TASK DESCRIPTION:
Print the records below exactly as they appear. Omit all pictures.

[Saved entries]
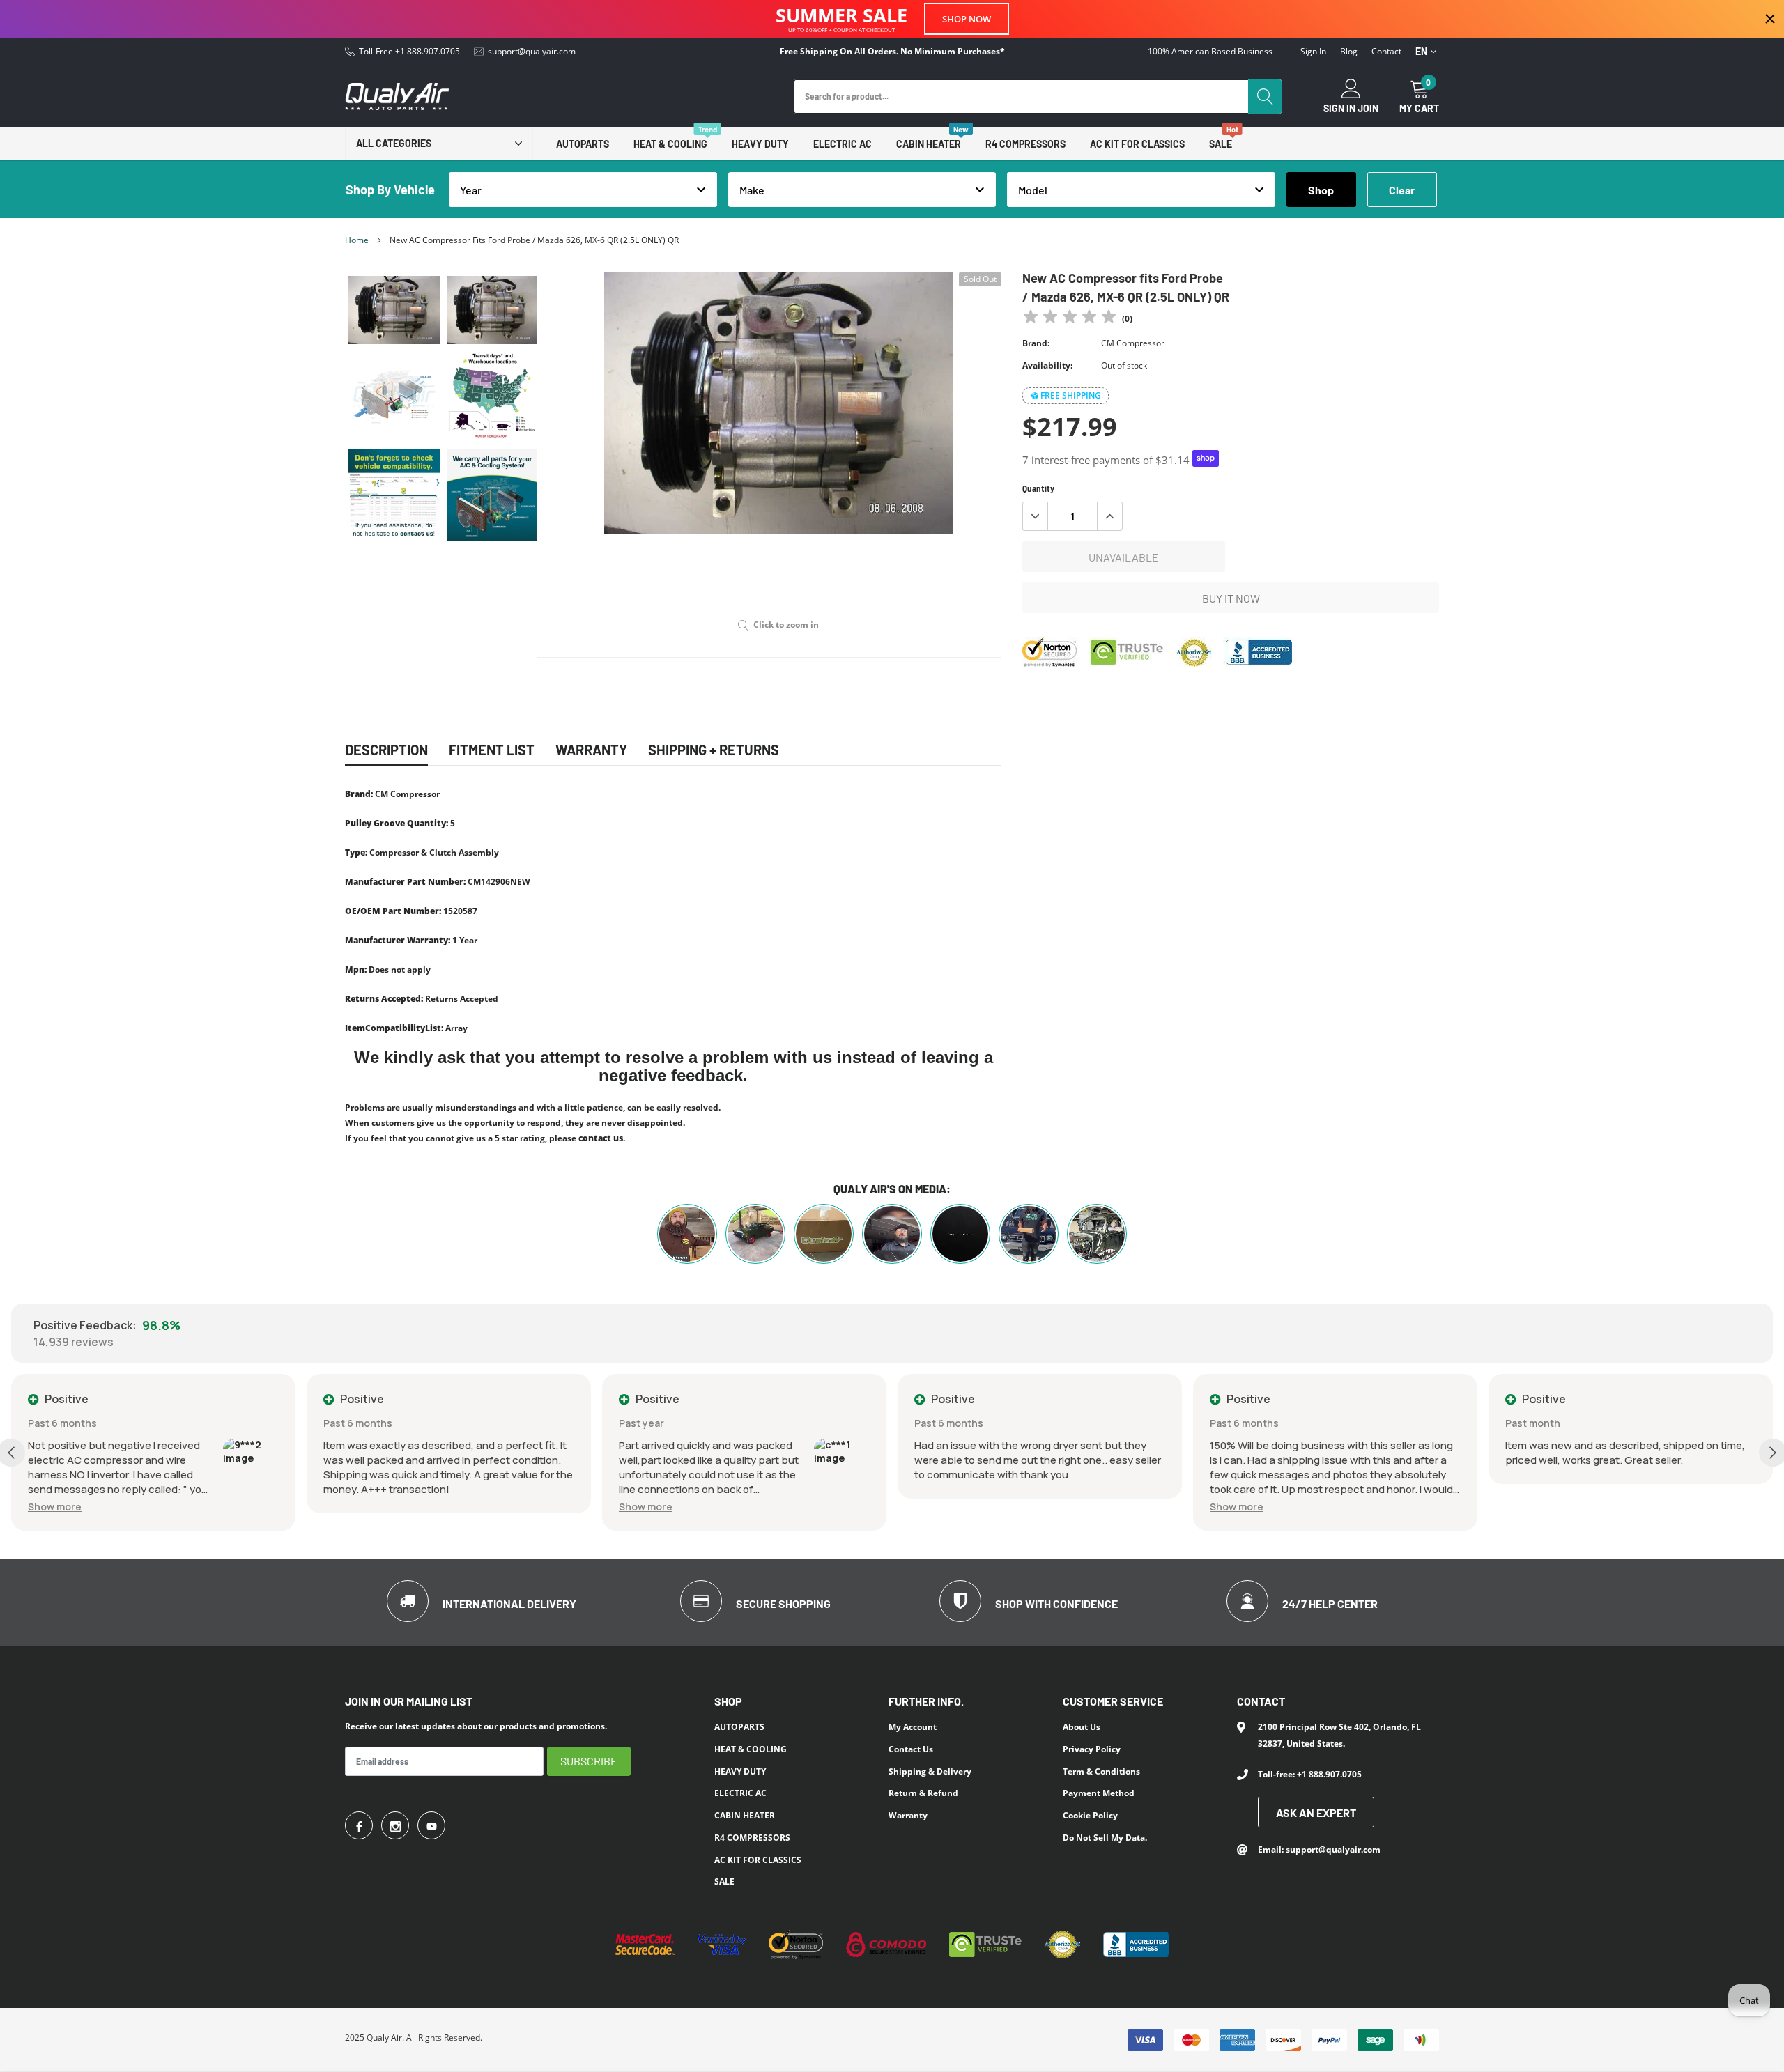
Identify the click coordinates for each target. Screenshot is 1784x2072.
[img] (1069, 319)
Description (386, 749)
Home (357, 240)
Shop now (966, 19)
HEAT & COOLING (670, 144)
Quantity (1038, 488)
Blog (1349, 51)
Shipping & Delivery (930, 1771)
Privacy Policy (1092, 1749)
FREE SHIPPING (1070, 395)
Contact (1386, 51)
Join (1368, 109)
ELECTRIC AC (842, 144)
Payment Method (1099, 1793)
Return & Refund (923, 1793)
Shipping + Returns (713, 749)
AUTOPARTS (582, 144)
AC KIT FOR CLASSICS (1137, 144)
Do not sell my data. (1105, 1837)
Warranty (908, 1815)
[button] (350, 1506)
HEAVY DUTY (760, 144)
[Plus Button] (1109, 516)
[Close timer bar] (1770, 18)
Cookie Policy (1090, 1815)
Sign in (1313, 51)
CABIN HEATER (928, 144)
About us (1081, 1727)
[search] (1265, 96)
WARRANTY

ANSWER TO THIS PROBLEM:
Identify the click coordinates for each target. Screenshot is 1784x2072.
[img] (1069, 319)
Description (386, 749)
Home (357, 240)
Shop now (966, 19)
HEAT & COOLING (670, 144)
Quantity (1038, 488)
Blog (1349, 51)
Shipping & Delivery (930, 1771)
Privacy Policy (1092, 1749)
FREE SHIPPING (1070, 395)
Contact (1386, 51)
Join (1368, 109)
ELECTRIC AC (842, 144)
Payment Method (1099, 1793)
Return & Refund (923, 1793)
Shipping + Returns (713, 749)
AUTOPARTS (582, 144)
AC KIT FOR CLASSICS (1137, 144)
Do not sell my data. (1105, 1837)
Warranty (908, 1815)
[button] (350, 1506)
HEAVY DUTY (760, 144)
[Plus Button] (1109, 516)
[Close timer bar] (1770, 18)
Cookie Policy (1090, 1815)
Sign in (1313, 51)
CABIN HEATER (928, 144)
About us (1081, 1727)
[search] (1265, 96)
WARRANTY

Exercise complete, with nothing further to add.